_PROBLEM STATEMENT_.
Scan the data below and copy each line where "chat" occurs.

_RECORD EXCERPTS_.

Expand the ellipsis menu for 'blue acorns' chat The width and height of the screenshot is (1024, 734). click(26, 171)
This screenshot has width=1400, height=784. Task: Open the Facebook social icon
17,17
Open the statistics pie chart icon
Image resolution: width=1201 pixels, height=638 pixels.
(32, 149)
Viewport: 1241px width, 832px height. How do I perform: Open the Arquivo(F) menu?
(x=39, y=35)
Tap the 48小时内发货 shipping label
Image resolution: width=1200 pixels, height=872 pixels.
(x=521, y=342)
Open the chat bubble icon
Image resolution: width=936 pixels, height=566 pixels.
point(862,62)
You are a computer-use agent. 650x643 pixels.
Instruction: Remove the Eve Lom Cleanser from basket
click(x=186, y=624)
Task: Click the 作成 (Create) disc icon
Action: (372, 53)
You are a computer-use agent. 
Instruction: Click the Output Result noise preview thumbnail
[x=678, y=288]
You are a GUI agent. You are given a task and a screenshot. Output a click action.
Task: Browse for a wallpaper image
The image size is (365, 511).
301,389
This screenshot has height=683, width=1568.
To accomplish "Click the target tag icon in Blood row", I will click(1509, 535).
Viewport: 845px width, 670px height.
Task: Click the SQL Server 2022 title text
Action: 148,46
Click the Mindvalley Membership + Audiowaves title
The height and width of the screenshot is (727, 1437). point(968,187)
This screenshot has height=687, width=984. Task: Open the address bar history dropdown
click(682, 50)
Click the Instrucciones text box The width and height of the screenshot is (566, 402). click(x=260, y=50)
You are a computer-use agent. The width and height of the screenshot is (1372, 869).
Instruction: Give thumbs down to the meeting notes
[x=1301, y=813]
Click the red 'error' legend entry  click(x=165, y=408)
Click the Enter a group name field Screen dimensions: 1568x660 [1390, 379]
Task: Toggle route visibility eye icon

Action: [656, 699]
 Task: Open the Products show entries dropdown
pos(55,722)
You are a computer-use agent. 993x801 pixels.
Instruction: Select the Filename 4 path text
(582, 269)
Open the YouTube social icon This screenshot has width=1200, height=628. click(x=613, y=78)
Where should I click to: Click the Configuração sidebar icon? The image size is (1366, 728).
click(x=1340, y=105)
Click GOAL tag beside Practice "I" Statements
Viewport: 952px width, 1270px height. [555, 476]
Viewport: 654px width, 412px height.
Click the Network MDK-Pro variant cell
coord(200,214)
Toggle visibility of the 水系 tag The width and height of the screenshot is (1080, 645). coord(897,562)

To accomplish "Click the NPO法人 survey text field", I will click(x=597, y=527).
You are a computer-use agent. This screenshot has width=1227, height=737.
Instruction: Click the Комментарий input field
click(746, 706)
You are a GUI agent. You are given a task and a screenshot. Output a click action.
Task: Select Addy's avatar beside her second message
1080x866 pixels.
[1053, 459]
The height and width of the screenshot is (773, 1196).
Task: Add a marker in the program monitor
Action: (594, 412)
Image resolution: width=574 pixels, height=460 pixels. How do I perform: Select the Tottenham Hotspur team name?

_OUTPUT FOR THIS TASK_.
Expand the ellipsis menu for 'blue acorns' chat The width and height of the screenshot is (1024, 734). click(26, 171)
Open the chat bubble icon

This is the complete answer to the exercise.